Below is a detailed list of the files available in the summary
folder:
└── summary
├── gene_summary_all.tsv
├── gene_summary_pass.tsv
├── impact_summary_all.tsv
├── impact_summary_pass.tsv
├── mean_runtime_plot.png
├── mean_runtime.png
├── runtime_for_sample_and_variant_annotator.png
├── somatic_variants_for_sample_and_variant_annotator.png
└── summary_for_each_sample_and_variant_anotator.tsv
gene_summary_all.tsv
: Comprehensive summary of gene-related metrics for all variants.
gene_summary_pass.tsv
: Summary specifically focused on gene-related metrics for variants that passed the filtering criteria.
impact_summary_all.tsv
: Overview of impact-related metrics for all variants.
impact_summary_pass.tsv
: Summary highlighting impact-related metrics for variants that successfully passed the filtering criteria.
mean_runtime_plot.png
: Visual representation depicting the mean runtime for each variant annotator.
mean_runtime.png
: Concise graphical representation illustrating the mean runtime across all variant annotator.
runtime_for_sample_and_variant_annotator.png
: Graphical depiction of runtime distribution for each sample and variant annotator.
somatic_variants_for_sample_and_variant_annotator.png
: Visual representation showcasing the count of somatic variants for each sample and variant annotator.
summary_for_each_sample_and_variant_annotator.tsv
: Detailed summary encompassing key metrics for each sample and variant annotator.
These files collectively offer a comprehensive view of the analysis results, facilitating a more informed and efficient exploration of the data.
Explore different scenarios for running Musta with various configurations using the musta classify
command.
1. Run Musta with Only VEP as Variant Annotator:
Run Musta using VEP to annotate somatic variants:
musta classify \
--workdir /path/to/workdir \
--samples-file /path/to/samples.yml \
--reference-file /path/to/reference.fa \
--data-source /path/to/data_source
2. Run Musta with Funcotator as Variant Annotator:
Run Musta using GATK Funcotator to annotate somatic variants:
musta classify \
--workdir /path/to/workdir \
--samples-file /path/to/samples.yml \
--reference-file /path/to/reference.fa \
--data-source /path/to/data_source \
--only-funcotator
3. Run Musta with Both VEP and Funcotator as Variant Annotators:
Run Musta using both VEP and GATK Funcotator to annotate somatic variants:
musta classify \
--workdir /path/to/workdir \
--samples-file /path/to/samples.yml \
--reference-file /path/to/reference.fa \
--data-source /path/to/data_source \
--also-funcotator
Users can customize the Human Genome reference version and the offline VEP cache version using the options:
--ref-version {hg19, hg38}
and --cache-version CACHE_VERSION
.
In order to discuss the results obtained from the Musta Classification module, we didn’t utilize the “test-data-somatic” dataset for this evaluation.

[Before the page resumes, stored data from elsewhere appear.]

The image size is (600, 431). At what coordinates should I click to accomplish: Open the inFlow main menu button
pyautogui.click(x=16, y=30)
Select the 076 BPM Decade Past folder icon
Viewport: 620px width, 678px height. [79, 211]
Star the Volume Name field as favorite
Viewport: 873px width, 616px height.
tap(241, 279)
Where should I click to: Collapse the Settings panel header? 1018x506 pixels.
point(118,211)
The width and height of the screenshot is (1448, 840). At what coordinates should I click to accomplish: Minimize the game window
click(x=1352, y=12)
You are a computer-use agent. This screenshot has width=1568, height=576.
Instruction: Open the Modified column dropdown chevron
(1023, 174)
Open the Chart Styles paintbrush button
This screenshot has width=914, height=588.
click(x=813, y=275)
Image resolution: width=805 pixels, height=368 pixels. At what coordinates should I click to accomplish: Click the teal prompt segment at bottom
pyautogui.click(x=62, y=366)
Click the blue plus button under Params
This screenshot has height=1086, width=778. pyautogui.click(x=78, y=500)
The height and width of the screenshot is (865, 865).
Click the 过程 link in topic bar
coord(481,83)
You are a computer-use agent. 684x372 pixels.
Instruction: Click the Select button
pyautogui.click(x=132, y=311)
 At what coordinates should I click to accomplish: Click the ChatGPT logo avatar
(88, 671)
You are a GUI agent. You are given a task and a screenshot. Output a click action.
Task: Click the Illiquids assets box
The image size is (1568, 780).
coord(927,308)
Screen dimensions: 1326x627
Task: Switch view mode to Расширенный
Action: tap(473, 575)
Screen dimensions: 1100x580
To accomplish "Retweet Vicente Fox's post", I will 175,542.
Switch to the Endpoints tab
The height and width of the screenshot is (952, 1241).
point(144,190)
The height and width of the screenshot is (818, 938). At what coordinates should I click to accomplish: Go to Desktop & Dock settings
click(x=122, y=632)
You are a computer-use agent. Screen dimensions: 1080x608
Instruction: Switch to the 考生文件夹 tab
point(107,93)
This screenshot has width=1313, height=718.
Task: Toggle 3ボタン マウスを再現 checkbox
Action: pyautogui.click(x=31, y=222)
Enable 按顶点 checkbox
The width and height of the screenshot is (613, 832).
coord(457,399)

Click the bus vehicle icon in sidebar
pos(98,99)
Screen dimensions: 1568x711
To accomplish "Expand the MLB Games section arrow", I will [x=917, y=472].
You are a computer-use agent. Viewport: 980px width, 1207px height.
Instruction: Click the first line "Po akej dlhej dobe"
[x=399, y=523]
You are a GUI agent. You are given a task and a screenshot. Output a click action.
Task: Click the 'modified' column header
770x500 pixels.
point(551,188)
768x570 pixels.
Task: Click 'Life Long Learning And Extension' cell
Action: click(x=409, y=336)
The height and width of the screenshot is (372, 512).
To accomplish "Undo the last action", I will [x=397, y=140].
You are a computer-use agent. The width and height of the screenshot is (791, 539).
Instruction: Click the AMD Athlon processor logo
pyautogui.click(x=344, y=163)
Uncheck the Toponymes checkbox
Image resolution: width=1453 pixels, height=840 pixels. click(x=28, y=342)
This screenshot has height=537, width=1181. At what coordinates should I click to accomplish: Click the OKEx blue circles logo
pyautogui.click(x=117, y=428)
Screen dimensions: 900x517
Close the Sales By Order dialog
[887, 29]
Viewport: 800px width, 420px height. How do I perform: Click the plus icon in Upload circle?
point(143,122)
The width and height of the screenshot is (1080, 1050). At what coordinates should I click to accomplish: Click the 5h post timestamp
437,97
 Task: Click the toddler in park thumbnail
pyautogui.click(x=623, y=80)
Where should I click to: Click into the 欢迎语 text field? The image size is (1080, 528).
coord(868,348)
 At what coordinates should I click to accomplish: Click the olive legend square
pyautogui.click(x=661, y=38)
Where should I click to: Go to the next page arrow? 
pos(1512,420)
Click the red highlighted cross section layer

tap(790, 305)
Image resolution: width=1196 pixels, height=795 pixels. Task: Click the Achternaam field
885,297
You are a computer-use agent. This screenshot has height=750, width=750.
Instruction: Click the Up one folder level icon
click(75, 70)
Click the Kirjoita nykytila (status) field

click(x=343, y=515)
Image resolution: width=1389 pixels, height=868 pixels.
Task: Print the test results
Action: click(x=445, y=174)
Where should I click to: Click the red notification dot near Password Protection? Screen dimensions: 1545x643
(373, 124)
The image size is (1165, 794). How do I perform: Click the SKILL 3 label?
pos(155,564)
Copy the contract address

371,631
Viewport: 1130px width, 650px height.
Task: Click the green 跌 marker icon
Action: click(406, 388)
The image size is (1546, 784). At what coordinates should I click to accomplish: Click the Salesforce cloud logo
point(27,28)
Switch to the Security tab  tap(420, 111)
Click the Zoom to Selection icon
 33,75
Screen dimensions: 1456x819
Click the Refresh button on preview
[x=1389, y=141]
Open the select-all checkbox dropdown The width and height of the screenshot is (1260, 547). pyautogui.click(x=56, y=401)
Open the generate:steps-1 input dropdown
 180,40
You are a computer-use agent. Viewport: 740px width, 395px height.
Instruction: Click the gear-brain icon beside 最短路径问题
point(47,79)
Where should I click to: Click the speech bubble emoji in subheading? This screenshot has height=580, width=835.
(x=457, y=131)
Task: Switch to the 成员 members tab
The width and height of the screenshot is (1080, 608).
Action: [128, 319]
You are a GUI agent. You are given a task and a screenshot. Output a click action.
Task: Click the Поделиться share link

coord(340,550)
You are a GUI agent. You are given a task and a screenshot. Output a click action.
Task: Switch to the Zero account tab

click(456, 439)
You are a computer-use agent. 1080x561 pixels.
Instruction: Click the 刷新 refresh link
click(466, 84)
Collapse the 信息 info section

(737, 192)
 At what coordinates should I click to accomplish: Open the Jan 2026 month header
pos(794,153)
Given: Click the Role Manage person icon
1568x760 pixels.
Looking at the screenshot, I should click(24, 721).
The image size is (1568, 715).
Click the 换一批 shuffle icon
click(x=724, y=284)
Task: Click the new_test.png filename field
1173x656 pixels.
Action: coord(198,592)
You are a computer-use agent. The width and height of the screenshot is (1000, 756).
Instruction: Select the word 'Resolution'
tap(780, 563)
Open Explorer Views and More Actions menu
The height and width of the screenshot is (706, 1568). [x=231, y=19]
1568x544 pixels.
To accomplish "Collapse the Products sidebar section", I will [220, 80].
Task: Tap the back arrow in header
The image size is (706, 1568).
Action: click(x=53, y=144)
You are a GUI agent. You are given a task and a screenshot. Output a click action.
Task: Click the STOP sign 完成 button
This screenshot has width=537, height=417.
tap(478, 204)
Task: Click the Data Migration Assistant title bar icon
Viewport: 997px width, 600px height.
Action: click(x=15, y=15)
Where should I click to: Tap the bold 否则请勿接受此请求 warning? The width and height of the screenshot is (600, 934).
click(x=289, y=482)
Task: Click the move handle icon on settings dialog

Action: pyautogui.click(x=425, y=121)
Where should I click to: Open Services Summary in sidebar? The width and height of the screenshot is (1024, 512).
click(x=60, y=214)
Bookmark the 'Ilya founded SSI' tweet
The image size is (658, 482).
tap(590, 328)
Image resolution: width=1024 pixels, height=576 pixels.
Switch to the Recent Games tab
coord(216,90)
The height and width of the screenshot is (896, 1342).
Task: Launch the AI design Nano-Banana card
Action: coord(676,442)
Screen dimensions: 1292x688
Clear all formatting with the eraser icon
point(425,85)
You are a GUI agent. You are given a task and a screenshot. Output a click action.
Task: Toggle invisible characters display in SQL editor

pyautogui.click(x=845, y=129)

Instead, we conducted our analysis on the original dataset, of which the demo serves as a representative subset: 23 tumor biopsies and a tumor-adjacent matched normal sample, all sequenced at an average depth of 74.4×. (See the dedicated section)
The difference between the two variant annotation tools is their runtime efficiency. VEP completes a sample annotation in about 15 minutes, while Funcotator takes over seven hours. For these reasons, VEP is the default solution in Musta.
Given the high level of agreement and robustness observed, the choice between VEP and Funcotator ultimately depends on user preferences. Factors such as runtime requirements, computational resources, familiarity with each tool’s functionalities, and ease of access to additional files may influence the decision-making process.